__Given text__
[START]

Posted on 02/02/2019 7:04:53 PM PST by BenLurkin
DARPA was interested in creating a chip-scale laser optical gyroscope. Important for its ability to maintain knowledge of position without GPS, optical gyroscopes are used for precision positioning and navigation, including in most commercial airliners.
The laser optical gyroscope has a length-scale sensitivity on par with that of the gravitational wave detector, one of the most precise measuring instruments ever made. But current systems that achieve this sensitivity incorporate bulky coils of optical fiber. The goal of the OwlG project was to realize an ultra-quiet (narrow-linewidth) laser on the chip to replace the fiber as the rotation-sensing element and allow further integration with other components of the optical gyroscope.
According to Blumenthal, there are two possible ways to build such a laser. One is to tether a laser to an optical reference that must be environmentally isolated and contained in a vacuum, as is done today with atomic clocks. The reference cavity plus an electronic feedback loop together act as an anchor to quiet the laser. Such systems, however, are large, costly, power-consuming and sensitive to environment disturbances.

[END]

__Prompt 1__
Shorten the paragraph of the gyroscope passage that begins "The laser optical gyroscope has a length-scale sensitivity", keeping its main facts.
__Prompt 2__
According to the gyroscope passage, are these statements true? Answer yes or no for each, and quote the words that decide it. (a) Optical gyroscopes are used in most commercial airliners. (b) Tethering a laser to an optical reference yields a small, low-power system. (c) Current systems with this sensitivity use coils of optical fiber.
__Prompt 3__
Pick up the gyroscope passage after its last sentence and continue it.
The lines have no connection to the gyroscope passage.

__Data provided__

[START]

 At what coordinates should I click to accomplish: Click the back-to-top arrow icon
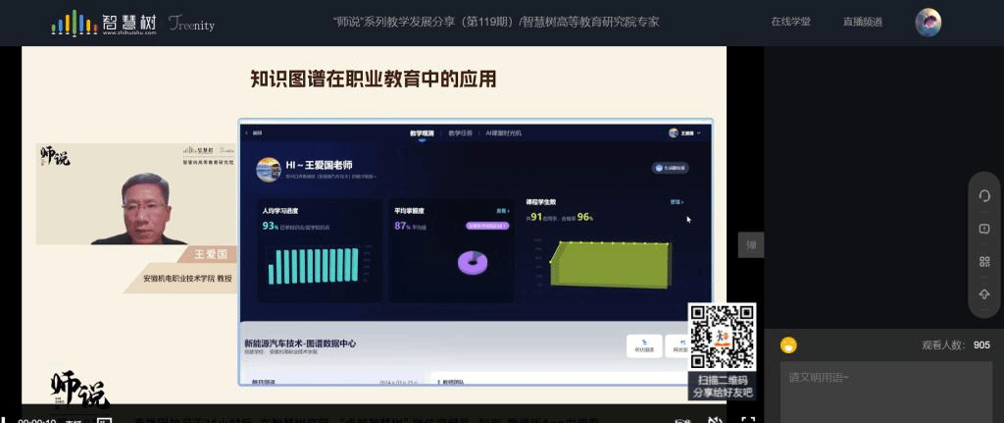(984, 294)
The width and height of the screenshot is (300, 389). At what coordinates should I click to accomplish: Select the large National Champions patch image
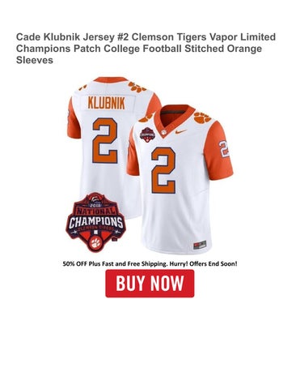(95, 222)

[END]

__Final result 1__
The laser optical gyroscope is as sensitive in length scale as the gravitational wave detector, but today's systems that reach this sensitivity rely on bulky optical fiber coils. The OwlG project aimed to build an ultra-quiet, narrow-linewidth laser on the chip to replace the fiber as the rotation-sensing element and allow further integration with the gyroscope's other components.

__Final result 2__
(a) Yes: "including in most commercial airliners"
(b) No: "Such systems, however, are large, costly, power-consuming and sensitive to environment disturbances."
(c) Yes: "current systems that achieve this sensitivity incorporate bulky coils of optical fiber"

__Final result 3__
The other approach is to make an external-cavity laser whose cavity satisfies the fundamental physical requirements for a narrow linewidth laser, including the ability to hold billions of photons for a long time and support very high internal optical power levels. Traditionally, such cavities are large (to hold enough photons), and although they have been used to achieve high performance, integrating them on-chip with linewidths approaching those of lasers stabilized by reference cavities has proved elusive.
To overcome these limitations, the research team leveraged a physical phenomenon known as stimulated Brillouin scattering to build the lasers.
"Our approach uses this process of light-matter interaction in which the light actually produces sound, or acoustic, waves inside a material," Blumenthal noted.
(Excerpt) Read more at phys.org ...
INS: inertial nav system.
So is this supposed to be an improvement on the Sperry Mark XIV mod 1 that I first used? (Circ. 1944)
Oh!
I can do this one!
I was very good at Orienteering!
Lets see if I can describe orienteering.
Well, you have a map.
A map is a two dimensional representation of.....its a piece of paper with squiggly lines and colors on it. You mostly use it to keep the rain off your head because it always rains when you go orienteering.
Now, you also have a compass. Not a geometry compass, but a compass with a needle and all the points. Lets see theres East and West and up and down or something like that.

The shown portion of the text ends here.